On Thursday, the Multidisciplinary Association for Psychedelic Studies (MAPS) announced in a press release that they had received approval to study the effects of marijuana on treating PTSD in veterans.
The U.S. Drug Enforcement Administration (DEA) has formally approved the first-ever randomized controlled trial of whole plant medical marijuana (cannabis) as a treatment for posttraumatic stress disorder (PTSD) in U.S. veterans. The DEA’s approval marks the first time a clinical trial intended to develop smoked botanical marijuana into a legal prescription drug has received full approval from U.S. regulatory agencies, including the DEA and the Food and Drug Administration (FDA).
The randomized, blinded, placebo-controlled study will test the safety and efficacy of botanical marijuana in 76 U.S. military veterans with treatment-resistant PTSD. The study is funded by a $2.156 million grant from the Colorado Department of Public Health and Environment (CDPHE) to the California-based non-profit Multidisciplinary Association for Psychedelic Studies (MAPS), which is sponsoring the research.

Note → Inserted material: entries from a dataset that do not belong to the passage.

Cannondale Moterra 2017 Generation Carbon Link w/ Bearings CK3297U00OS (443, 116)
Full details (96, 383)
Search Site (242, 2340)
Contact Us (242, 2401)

The trial will gather safety and efficacy data on four potencies of smoked marijuana with varying ratios of tetrahydrocannabinol (THC) and cannabidiol (CBD). By exploring the effectiveness of a variety of marijuana strains, the study seeks to generate naturalistic data comparable to how many veterans in medical marijuana states currently use marijuana. Results will provide vital information on marijuana dosing, composition, side effects, and areas of benefit to clinicians and legislators considering marijuana as a treatment for PTSD.
Congratulations and thanks go to Dr. Sue Sisley, who has long been the foremost champion of studying the effects of marijuana on PTSD, and the rest of the staff at MAPS for working so diligently in this area.